■ WHAT THE TASK REQUIRES
Print every row below word for word, omitting the pictures.

■ DATASET EXCERPTS
— Start —

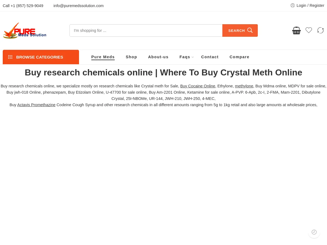Screen dimensions: 327x245
Task: Open the shopping basket icon
Action: 296,30
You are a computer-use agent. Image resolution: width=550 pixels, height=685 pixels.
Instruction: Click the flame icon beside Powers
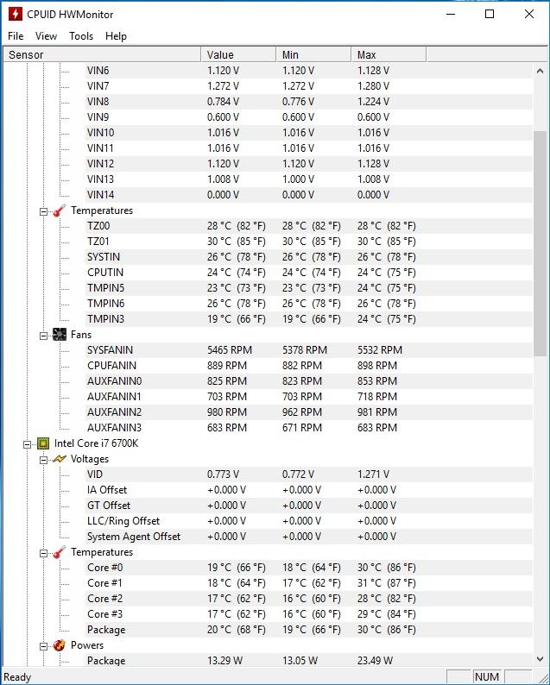coord(59,645)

— End —

■ RESPONSE BELOW
Screen dimensions: 327x245
Task: Open the shopping basket icon
Action: 296,30
You are a computer-use agent. Image resolution: width=550 pixels, height=685 pixels.
Instruction: Click the flame icon beside Powers
coord(59,645)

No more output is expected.